Obviously, we will have to agree to disagree on the camerawork point. I think that a large variety of cinematographic styles can aid in communicating character emotion during song/dance numbers much more so than one, singular style can, exemplified by the illustrious and varied techniques seen in Bollywood musicals. Diverse, sweeping camerawork can serve a lot more than to add a sense of adventure and vertigo to a scene. It can emphasize emotion very powerfully, much like how close-up shots can do the same (as you mentioned). I think Hindi cinema in general does a great job of this, using diverse cinematographic techniques to capture human emotion.
That’s the main thing I felt about Hooper’s camerawork during LM’s singing — it lacked variety. I thought the up-close shots were effective the first few times they were used, but I found them tiresome by the halfway point. Certainly, emotional intensity can be conveyed without shoving the camera right up in the actor’s face, over and over. With that said, I feel that the in-their-face shots did aide the film at many points — I just also think that it detracted from scenes in just as many instances, though.
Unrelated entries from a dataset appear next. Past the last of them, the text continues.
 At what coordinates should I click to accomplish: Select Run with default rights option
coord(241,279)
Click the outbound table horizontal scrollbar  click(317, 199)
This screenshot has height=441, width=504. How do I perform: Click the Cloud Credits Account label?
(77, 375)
As for the Thenardiers, I understand why they were put there, but I don’t think those reasons were particularly strong. The main focus of the story was Jean Valjean, and to a lesser extent, Fantine, Cosette, Marius, and Javert. Once Cosette is released from the Thenardiers’ custody, they are essentially just filler from then on out. At the very least, I thought they could have completely cut out Eponine’s (Samantha Bark’s) whole character and her secret love for Marius. It added absolutely nothing to the story.
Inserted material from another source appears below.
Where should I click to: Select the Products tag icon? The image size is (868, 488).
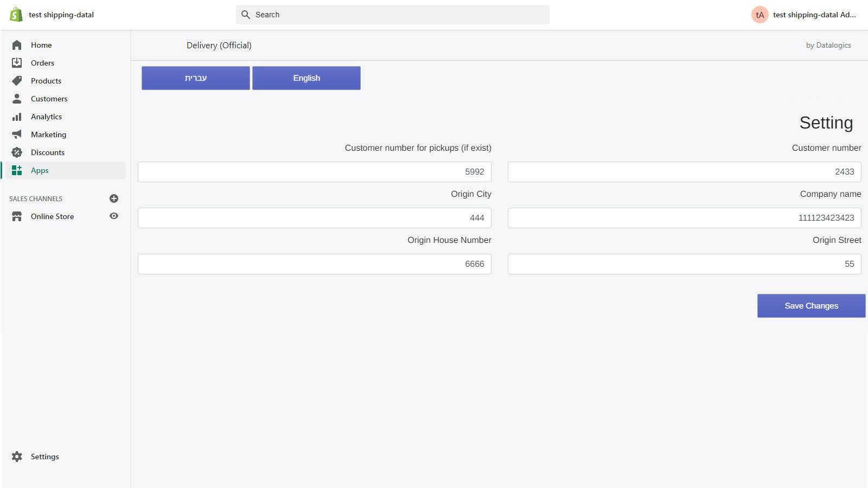pos(16,80)
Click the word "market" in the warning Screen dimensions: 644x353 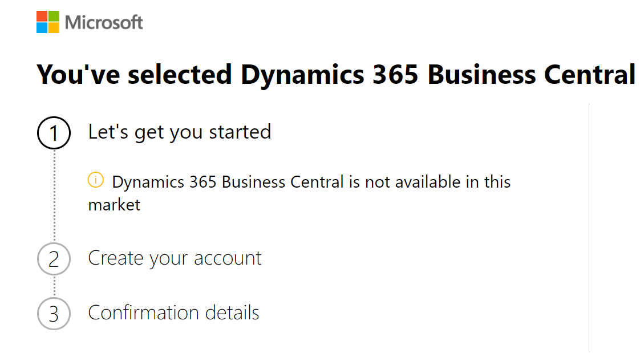coord(114,205)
Now the whole love-at-first site thing is actually pretty true to Victor Hugo’s novel. Funnily enough, I think that this is actually another example of how a film adaptation being faithful to its source material simply for the sake of being faithful is not necessarily a good thing. The romance’s inception feels forced, artificial, and fake, just like it did in the novel. It is perhaps my least favorite parts of Les Mis’ story, if a relatively minor one.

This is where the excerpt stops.